Time, which does not stand still for princes any more than for private individuals, passed on with its usual rapidity. Most of the gentlemen having eaten as much, and drunk probably more (looking at it in a medical point of view) than was good for them, had rejoined the ladies, and it became evident to Bracy that a crisis in his evening’s amusement was approaching. On his return to the drawing-room he must of course resume his duties as interpreter, and this inconvenient Persian professor would inevitably discover the imposture. This was the more provoking, as Frere’s likeness to the Prince must evidently have been much stronger than he had imagined, and his acquaintance with the rules of Persian etiquette more extensive than he had believed possible, for the Doctor continued to converse with the utmost gravity, and appeared to believe in him implicitly. While he was still pondering the matter in his anxious mind, the few last remaining guests conveyed themselves away, and the Prince and his party were left to dispute possession of the supper-room with empty champagne bottles and half-tipsy waiters. Frere, when he perceived this to be the case, beckoned Bracy to approach, and as soon as he was within earshot, whispered—

“I have humbugged the old fellow beautifully on the score of our Persian recollections, but he has just been questioning me about you,—where you acquired your knowledge of the language, whether you have been much in the East, how I became acquainted with you, and all the rest of it. I put him off with lies as long as I could, but it would not do, and as a last resource, I have been obliged to refer him to you.”

“The deuce you have!” was the reply; “that is pleasant. He’ll be jabbering his confounded lingo, and I shall not understand a word he says to me; besides, my jargon won’t go down with him, you know. I tell you what, I shall be off, and you must say upstairs (he can interpret for you) that I have been sent for by the prime minister at a minute’s notice, à la De Grandeville.”
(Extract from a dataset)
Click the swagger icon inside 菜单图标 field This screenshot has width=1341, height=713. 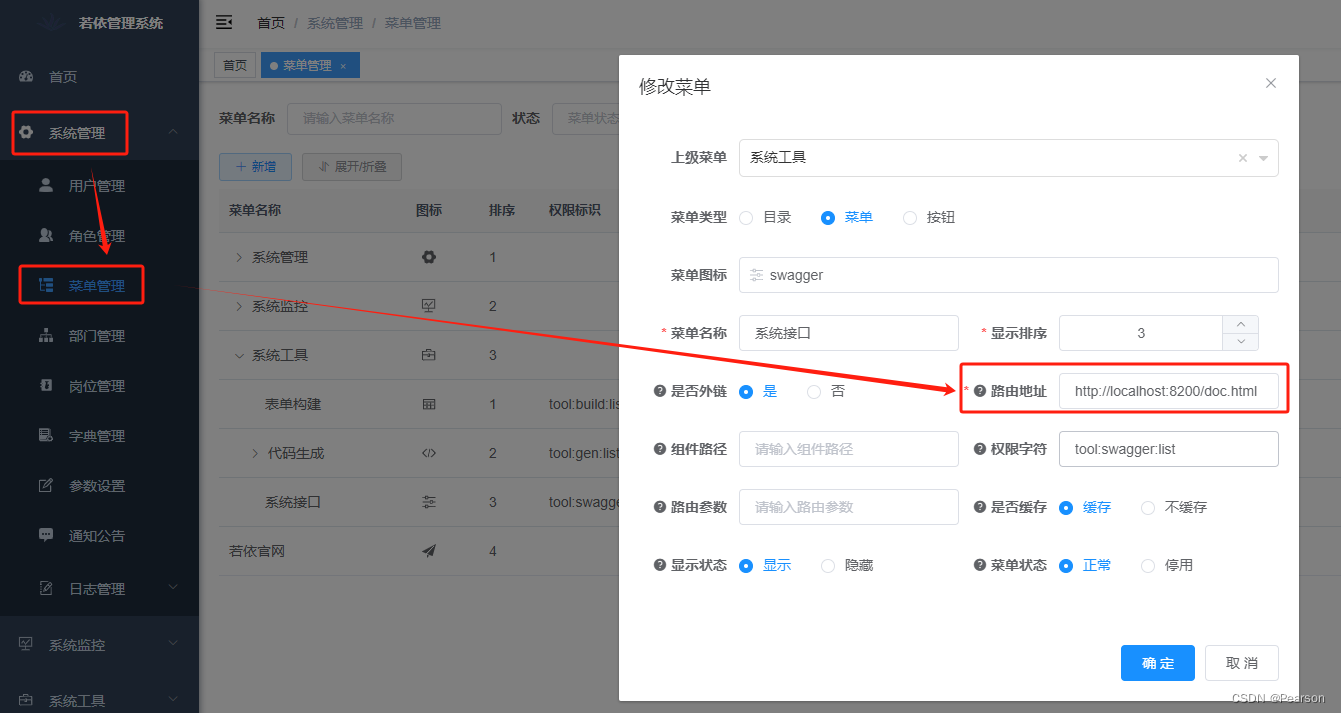[x=757, y=275]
“’Tis too late,” replied Frere; and at the same instant the Doctor seized Bracy by the button, and in a stern and impressive manner asked some apparently searching question in Persian. Few men had enjoyed the delight of seeing Tom Bracy in the unenviable frame of mind expressed by the nautical term “taken aback,” but of that favoured few were the bystanders on the present occasion. Never was an unhappy individual more thoroughly and completely at a loss; and it must be confessed the situation was an embarrassing one. To be addressed by an elderly stranger in an unintelligible language, in which you are expected to reply, while at the same time you are painfully conscious that your incapacity to do so, or even (not understanding the question) to give an appropriate answer in your native tongue, will lead to a discovery you are most anxious to avert, is an undeniably awkward position in which to be placed. That Bracy found it so was most evident, for he fidgeted, stammered, glanced appealingly towards Frere for aid, and at last was obliged, between annoyance and an intense appreciation of the absurdity of his situation, to get up a fictitious cough, which, irritating the membrane of the nose, produced a most violent genuine sneeze. From the effects of this convulsion of nature he was relieved by a hearty slap on the back, while at the same moment the tones of a familiar voice exclaimed in his ear—

“Sold, by all that’s glorious! Bracy, my boy, how do you find yourself?” and on looking up he recognised in the laughing face of the Addiscombe doctor, now divested of its spectacles, the well-known features of Charley Leicester.